La Lazio al Braglia di Modena solo per gli almanacchi. Nonostante la brillante vittoria con l'Inter della scorsa domenica, la recente vittoria del Milan a Bologna ha cancellato le residue speranze dei biancocelesti di raggiungere il sesto posto, ovvero l'unica possibilità di Europa.
Certamente in questa situazione sarà difficile per la Lazio trattenere i giocatori che hanno mercato, dato che l'Europa è sempre un potente antidoto per invogliare un big a restare. Ma la società biancoceleste ha il dovere di ripartire e costruire un futuro degno di questo nome e che riprenda nuovamente a dare soddisfazioni ai propri tifosi.
Queste partite sono importanti per Simone Inzaghi: il giovane tecnico piacentino legato alla Lazio dell'ultimo scudetto sembra essere riuscito a rivitalizzare un gruppo che sembrava essersi sfaldato, e ha la possibilità concreta di essere l'allenatore della Lazio anche per l'anno prossimo e di continuare a misurarsi con l'esperienza in panchina nella massima serie.
La società sta facendo in questo senso le sue valutazioni: come la logica impone ci sono anche altri nomi che girano per la panchina biancoceleste dell'anno prossimo, come Mihajlovic e Prandelli. Però solo dopo la fine del campionato si saprà qualcosa di certo.
Noi crediamo che nella rosa ci siano alcuni giocatori imprescindibili e molti giocatori cedibili. Ma questa valutazione non può non passare per ciò che si è visto in questo ultimo anno, dove le delusioni non sono state poche.

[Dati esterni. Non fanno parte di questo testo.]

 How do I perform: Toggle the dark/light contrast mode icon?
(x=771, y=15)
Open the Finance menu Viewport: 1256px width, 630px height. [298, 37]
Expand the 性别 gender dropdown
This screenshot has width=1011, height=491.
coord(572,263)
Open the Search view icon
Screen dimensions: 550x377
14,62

Azzardiamo una lista di nomi da cui ripartire.
Basta, Hoedt, Patric in difesa.
Candreva, Biglia, Parolo, Milinkovic-Savic a centrocampo.
Keita in attacco.
Tutto qui. Per noi, tutto il resto è cedibile o in uscita forzata per ragioni anagrafiche. Si, anche Felipe Anderson, che non ha più riproposto le magie di Dicembre 2014-Aprile 2015. Dispiace.
In attesa di sviluppi.....Lazio, rialzati !!! Con il cuore.